PROVIDED RECORDS section start

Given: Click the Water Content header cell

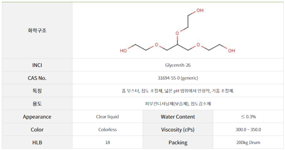Looking at the screenshot, I should 178,117.
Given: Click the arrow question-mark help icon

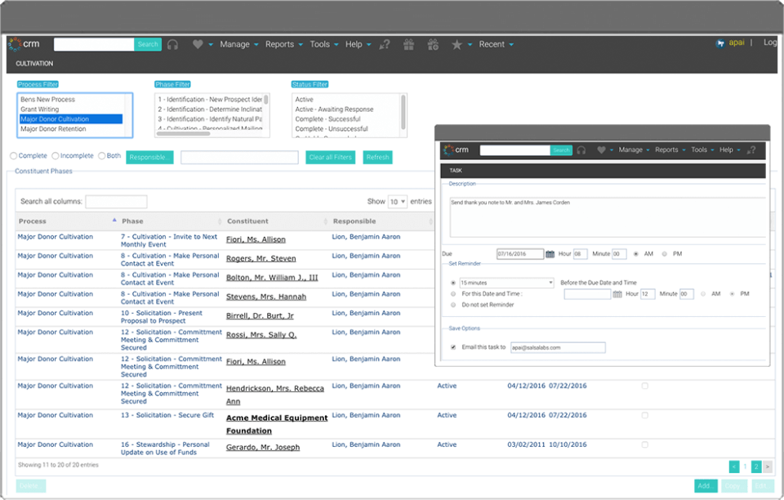Looking at the screenshot, I should tap(385, 44).
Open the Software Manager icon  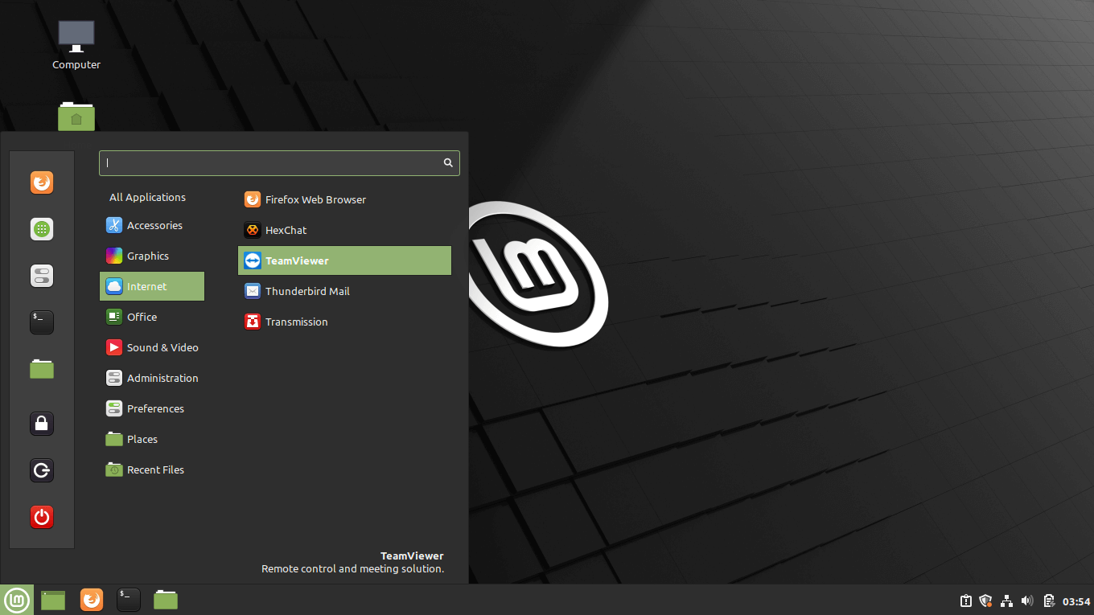click(x=41, y=229)
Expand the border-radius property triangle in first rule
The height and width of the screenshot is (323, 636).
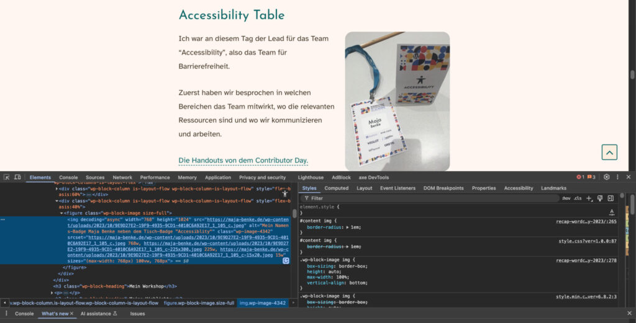click(348, 228)
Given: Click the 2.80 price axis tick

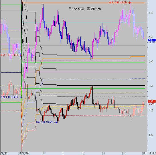Looking at the screenshot, I should pyautogui.click(x=151, y=13).
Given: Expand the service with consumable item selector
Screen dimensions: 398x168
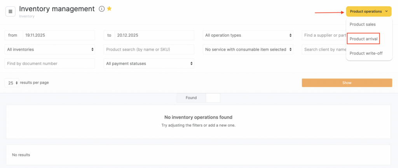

PROVIDED RECORDS section end

* **YOUR OBJECTIVE**
In the records, which lines use the word "Expand"? Report them.

* **TASK RESPONSE**
Expand the border-radius property triangle in first rule
Given: Expand the service with consumable item selector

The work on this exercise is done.